Limited by the system

Bobby Harper had been homeless for much of his adult life when he moved to Houston in 1997. He would get a job, rent an apartment, buy a few appliances. Then he'd get fired.
Harper's fortunes changed when he met his wife-to-be, Deborah, in a church singles group. She suffered from severe depression, she told him, and she recognized his untreated symptoms. If he didn't take care of his own mental illness, they were finished.

Last year, at age 35, Harper sought help from the Safe Havens Transitional Living Center, an MHMRA facility for homeless, mentally ill men. He is stable now. He and Deborah are married, living in their own apartment and expecting a child. He would like to say all is well, love conquers all, but in their case, it hasn't.

Deborah can't work because of multiple health problems. She receives Social Security payments of $564 a month. He wants to work, but if he earns as much as $825 a month, Deborah loses her benefits.
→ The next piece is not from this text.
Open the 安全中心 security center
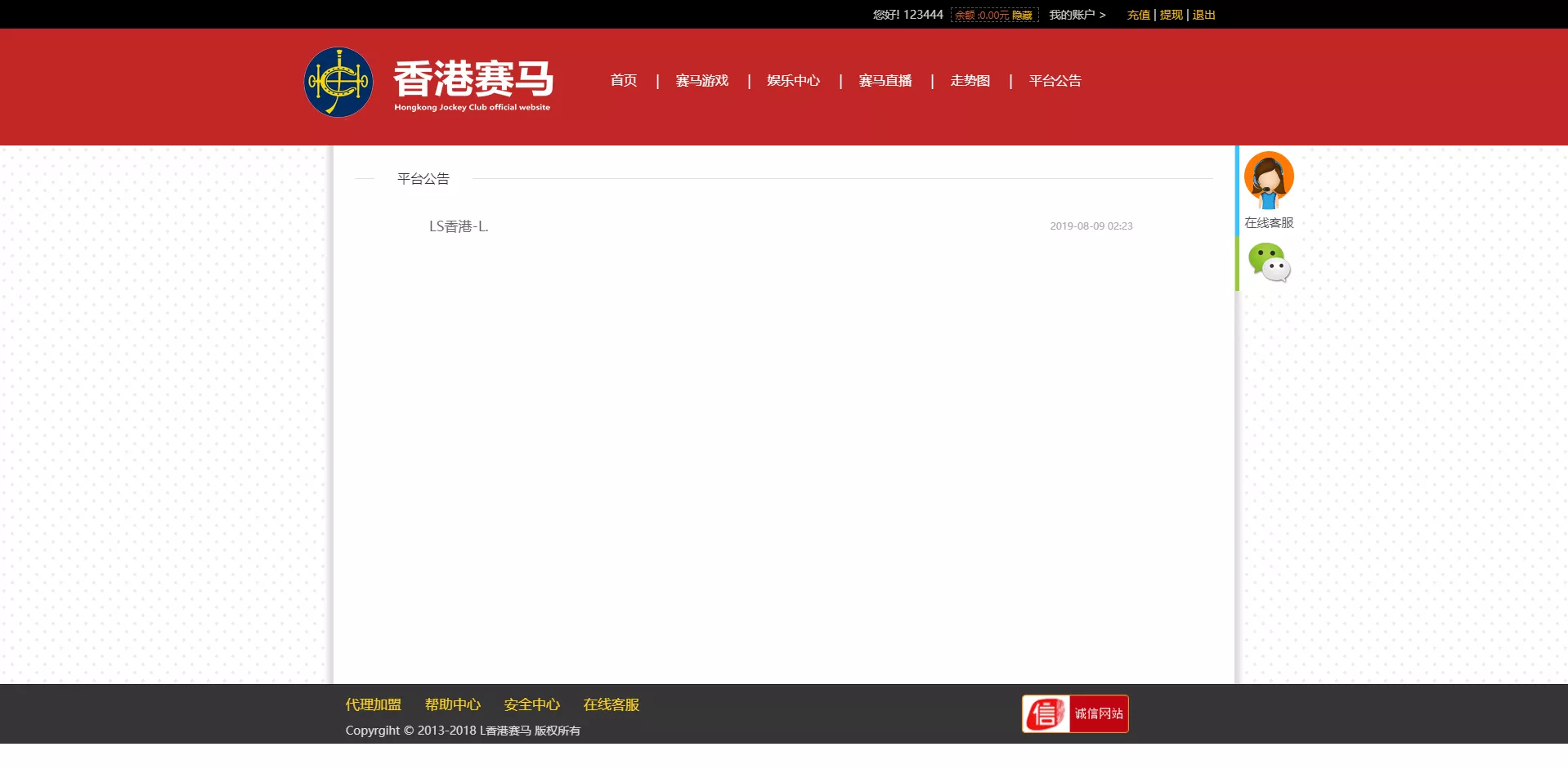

He can earn enough to jeopardize her income but not enough to pay for their living expenses, their health problems and a high-risk pregnancy.

"I'd feel better working," Harper said. "But the system penalizes me if I do."

Harper knows most people can't relate to him or his story. He's short, stout, and can't take care of himself very well. When he and his wife first learned she was pregnant, they were thrilled but also frightened. They didn't plan the pregnancy and they knew they couldn't afford to raise a child.

In the past few weeks, they've contacted an adoption agency.
"We're going to give up the baby," Harper said.

He knows most people don't understand chronic depression.

"You're depressed?" people ask him. "So am I."

He said, "I'm not talking about getting sad or a bad day. I'm talking about waking up and not wanting to live."

Harper is not an expert on House Bill 2292, but he knows it means even more budget cuts in the future, and the prospect terrifies him.

"I just can't be homeless again," he said.